Step inside Ingleside Presbyterian Church and thousands, perhaps millions of faces, some of the same person, greet you.
It started 35 years ago, when Roland Gordon, then a seminary student who preached on Sundays, cut out a picture of his hero, Muhammad Ali, and glued it to the wall of the church basketball gymnasium. Little did he know what that would ignite.
Black youths from the neighborhood who in those days attended after-school programs at the church at 1345 Ocean Ave. gravitated toward the legendary boxer's image. Ali's success story became an inspiration for the youths, who were regularly exposed to trouble and faced with choices on how to lead their lives.
Seeing this, Gordon began collecting, cutting out and pasting images and stories of other prominent black leaders.
"These guys might not read their black history book, but they read the wall," Gordon, 70, now the church's reverend, said of the youths who came to Ingleside.
Over the past few decades, Gordon has covered not only the church's gym, but the lobby and practically every room except for the church sanctuary, with pictures of famous black figures, as well as those of other races. Some, like former Mayor Willie Brown, President Barack Obama and Michael Jackson, have entire rooms to themselves. Over the years, however, basketball games, water leakages and time itself have caused wear and tear on the images.

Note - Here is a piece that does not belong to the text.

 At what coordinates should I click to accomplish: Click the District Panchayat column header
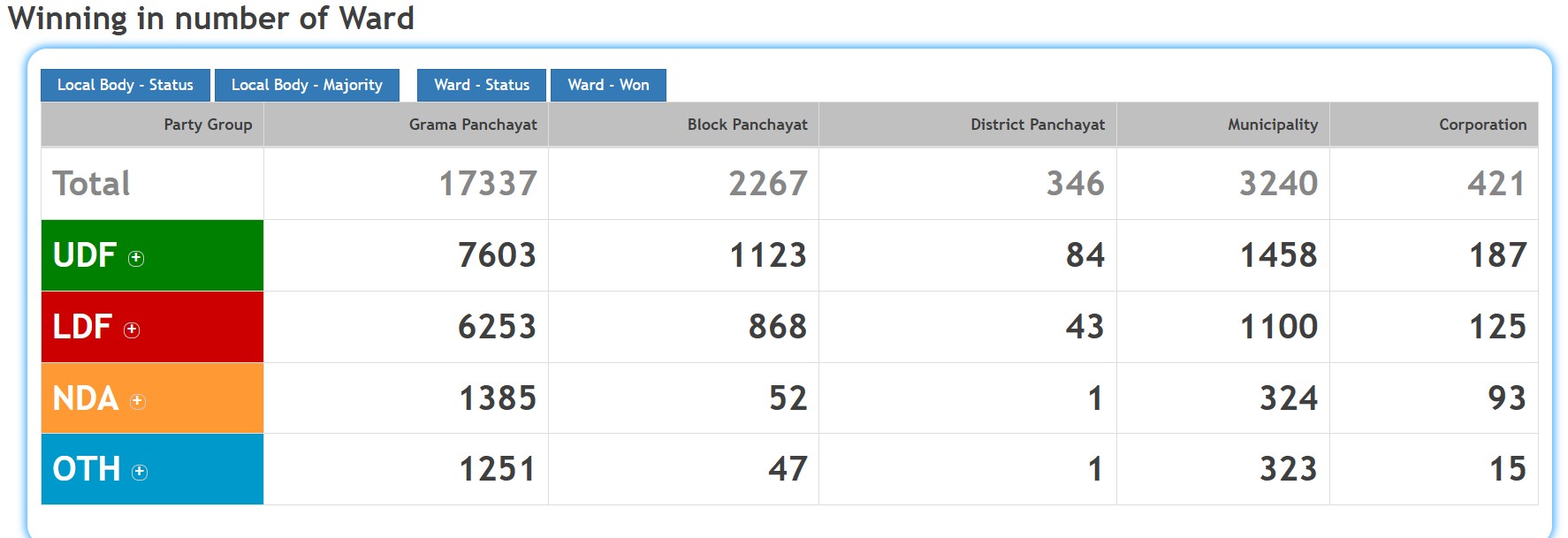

Now leaders in the Oceanview-Merced Heights-Ingleside community including District 7 Supervisor Norman Yee are looking to raise money to preserve the collages that they see as educational art, even for the mostly Asian population that has settled in the neighborhood in the last five to 10 years.
"At the base level, it's to help preserve what [Gordon] has done so future generations can see it," Yee said.
According to The City's Invest in Neighborhoods initiative, within one-fourth of a mile of the Ocean Avenue commercial district -- the corridor between Phelan Avenue and Manor Drive -- the Asian and black populations represent 47 and 7 percent, respectively, as of February 2013.
No recent estimate has been made for how much it would cost to preserve the collages and Gordon knows little of what that would entail. His efforts have involved simply finding inspirational pictures and articles, to putting up a ladder or renting a lift to get the collages toward the ceiling of the gymnasium.
"I really feel like I was called to preach. You have to be almost insane, it takes so much time," Gordon said. "'This ordained clergy, wasting time cutting,' they said, then this starts to take shape. The kids need images."
While the church's sermons still draw mostly black members, its after-school tutoring and food pantry programs in the last decade have received mostly members of the Asian population that started buying many of the homes in the Oceanview-Merced Heights-Ingleside community. Many black residents have since moved to the East Bay, Vallejo and the Peninsula.
In 2000, most participants in the church's Thursday and Friday food pantry giveaways were blacks and Latinos. Currently, however, 85 to 90 percent of participants are Asian, said Christina Ridad, 86, who coordinates the food pantry program. With the clientele shift, Ridad said she has trained volunteers to cater to preferences. Often, Asian participants are less inclined to take items like winter squash and spaghetti sauce since they are not part of their traditional cuisines.
"Before, participants were quiet," Ridad said. "We learned that we have to ask them if they like it before giving it to them instead of them taking it and leaving it outside because they don't like to take it."
Churchgoer Walter Quinn, 76, who moved to Pacifica, said he is one of the few black former San Francisco residents who can still make the trip to Sunday service, since he is in closer proximity than other people who moved away.
"You have people that you go to church with and you form a relation with them," he said, "and next thing you know, they can't come because they had to move out of The City."
Indeed, the membership of the church, built in the 1920s, has declined since the neighborhood's demographic shift. A decade ago, the church had 130 to 150 regular members, but now it's down to about 75 people for Sunday service. The sanctuary capacity is 400 people.
Gordon hopes that preserving the face collages for museum or historical landmark status could help drive membership back up.
"Hopefully when I leave out of here, the museum and art things will get a better mix of people in here," he said. "It's going to come back, it's gotta come back."
And while the campaign for preservation begins, Gordon said his collages are not yet complete. A sabbatical of a month or two, he said, would get him close to finishing his project.
"Sometimes a place would be vacant for years, sometimes decades, and when the right thing came, I knew right where to put it," he said. "It's like I was called to do this project for posterity."